One of the oldest Japanese forms, tanka originated in the seventh


century, and quickly became the preferred verse form not only in the
Japanese Imperial Court, where nobles competed in tanka contests,
but for women and men engaged in courtship. Tanka’s economy and
suitability for emotional expression made it ideal for intimate
communication; lovers would often, after an evening spent together
(often clandestinely), dash off a tanka to give to the other the next
morning as a gift of gratitude.

In many ways, the tanka resembles the sonnet, certainly in terms of


treatment of subject. Like the sonnet, the tanka employs a turn, known
as a pivotal image, which marks the transition from the examination of
an image to the examination of the personal response. This turn is
located within the third line, connecting the kami-no-ku, or upper
poem, with the shimo-no-ku, or lower poem.

Many of the great tanka poets were women, among them Lady
Akazone Emon, Yosano Akiko, and Lady Murasaki Shikibu, who
wrote The Tale of Genji, a foundational Japanese prose text that
includes over 400 tanka. English-language writers have not taken to
the tanka form in the same way they have the haiku, but there are
several notable exceptions, including Amy Lowell, Kenneth
Rexroth, Sam Hamill, Cid Corman, and Carolyn Kizer.
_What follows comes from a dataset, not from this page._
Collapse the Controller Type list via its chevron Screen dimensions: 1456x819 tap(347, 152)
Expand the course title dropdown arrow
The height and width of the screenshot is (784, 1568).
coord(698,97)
There are many excellent anthologies of Japanese verse, most of which


feature lengthy selections of tanka. Rexroth's translations, which
include One Hundred Poems from the Japanese and One Hundred More
Poems from the Japanese, are considered classics, and The Ink Dark
Moon: Love Poems by Ono no Komachi & Izumi Shikibu, translated
by Jane Hirshfield with Mariko Aratani, continues this tradition.